TEKST ĆWICZENIA
# # # # # # #
Od 2014 r. w Chinach ponad milion Ujgurów zamknięto w tzw. obozach reedukacyjnych, do których nie posiadają dostępu niezależni eksperci, niemniej uważa się, że w skali roku ginie w nich około 5-10% przetrzymywanych. Jest to największa masowa akcja aresztowania i uwięzienia mniejszości etnicznych i religijnych od czasów II wojny światowej. Szacuje się, że w tym czasie zniszczono około szesnaście tysięcy meczetów, a setki tysięcy dzieci siłą oddzielono od rodziców i wysłano do szkół z internatem. Tymczasem Ujgurki poddaje się przymusowej sterylizacji i zabiegom aborcyjnym, w konsekwencji wskaźnik urodzeń w ujgurskich regionach spadł w ostatnich kilku latach o 60%. Wszystkie te działania posiadają znamiona ludobójstwa, co potwierdza opublikowany w 2022 roku raport wysokiego komisarza ONZ ds. praw człowieka, który wskazuje, że Chiny mogły dopuścić się zbrodni przeciwko ludzkości prowadząc represyjną asymilację wobec Ujgurów. Tymczasem ludzie tacy jak Dolkun Isa, ujgurski działacz na rzecz praw człowieka, uznani są przez chińskie władze za terrorystów. W lutym bieżącego roku Dolkun Isa udzielił wywiadu Patrykowi Kurcowi w siedzibie Światowego Kongresu Ujgurów w Monachium, któremu przewodzi. Na początku marca 2023 roku Kongres został nominowany do Pokojowej Nagrody Nobla.
Patryk Kurc: Kim są Ujgurzy?
Dolkun Isa: Ujgurzy to mający wielowiekową historię lud z Azji Centralnej, którego ojczyzną jest Wschodni Turkiestan, posługujemy się własnym językiem. Należymy do turkijskiej grupy językowej, nie mamy żadnych podobieństw kulturowych z Chińczykami. Jesteśmy natomiast spokrewnieni blisko z Kazachami i Uzbekami. W przeszłości, Wschodni Turkiestan znajdował się na trasie Jedwabnego Szlaku przekraczającego miasto Kaszgar, kolebkę naszej kultury. Był to okres gdy w zgodzie żyły ze sobą liczne religie i kultury.
PK: Jak nazywa Pan swoją ojczyznę? Xinjiang czy Sherqiy Turkistan?
# # # # # # #
ZAWARTOŚĆ ZBIORU DANYCH
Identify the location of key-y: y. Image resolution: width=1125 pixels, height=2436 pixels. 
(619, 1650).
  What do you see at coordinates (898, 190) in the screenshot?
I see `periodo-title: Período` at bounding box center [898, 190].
# # # # # # #
LISTA ZADAŃ
a) Kiedy, według tekstu o Ujgurach, Światowy Kongres Ujgurów otrzymał nominację do Pokojowej Nagrody Nobla?
b) Przytocz z tekstu o Ujgurach fragment, który zaczyna się od „Patryk Kurc: Kim” i ciągnie się aż do „religie i kultury.”.

ODPOWIEDZI DO ĆWICZENIA
a) Na początku marca 2023 roku.

b)
Patryk Kurc: Kim są Ujgurzy?
Dolkun Isa: Ujgurzy to mający wielowiekową historię lud z Azji Centralnej, którego ojczyzną jest Wschodni Turkiestan, posługujemy się własnym językiem. Należymy do turkijskiej grupy językowej, nie mamy żadnych podobieństw kulturowych z Chińczykami. Jesteśmy natomiast spokrewnieni blisko z Kazachami i Uzbekami. W przeszłości, Wschodni Turkiestan znajdował się na trasie Jedwabnego Szlaku przekraczającego miasto Kaszgar, kolebkę naszej kultury. Był to okres gdy w zgodzie żyły ze sobą liczne religie i kultury.